Dataset Block Start

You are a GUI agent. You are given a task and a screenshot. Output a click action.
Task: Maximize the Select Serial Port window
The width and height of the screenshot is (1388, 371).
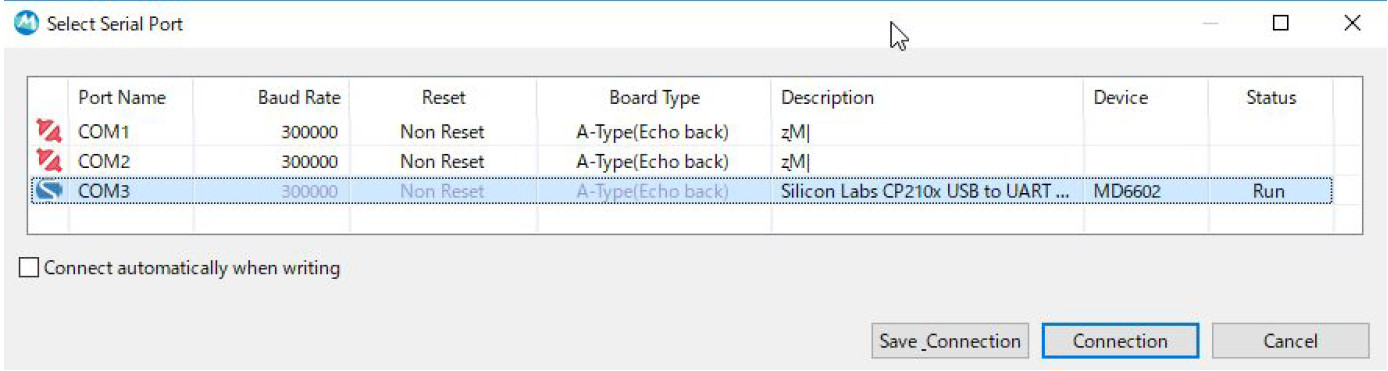1281,23
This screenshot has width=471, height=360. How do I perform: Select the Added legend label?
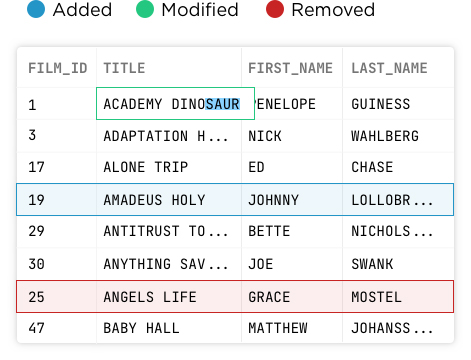coord(82,10)
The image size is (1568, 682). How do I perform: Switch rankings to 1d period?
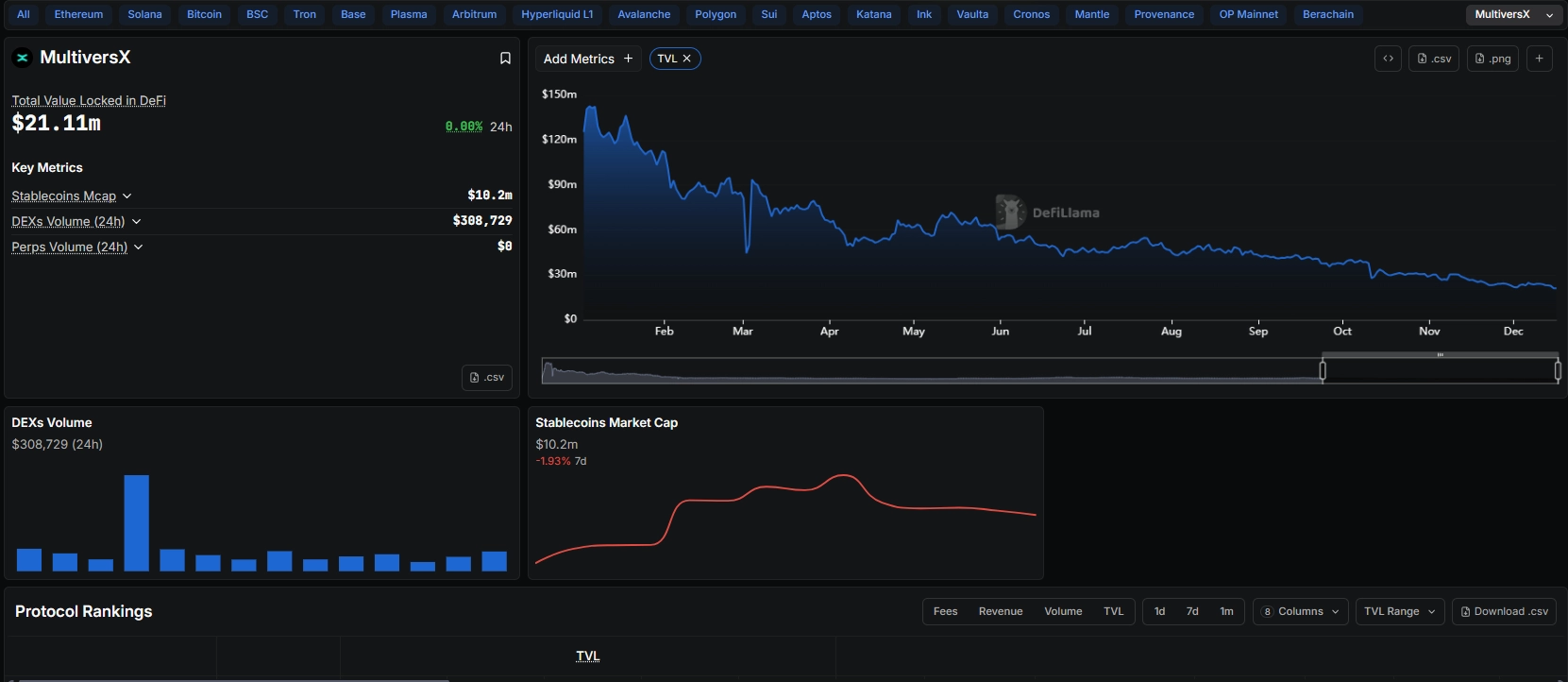click(1159, 611)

Dataset Block End

Exercise
Give the data above again, exactly and completely. No pictures go in.

Solved exercise
You are a GUI agent. You are given a task and a screenshot. Output a click action.
Task: Maximize the Select Serial Port window
The width and height of the screenshot is (1388, 371).
1281,23
This screenshot has width=471, height=360. How do I perform: Select the Added legend label?
coord(82,10)
The image size is (1568, 682). How do I perform: Switch rankings to 1d period?
click(1159, 611)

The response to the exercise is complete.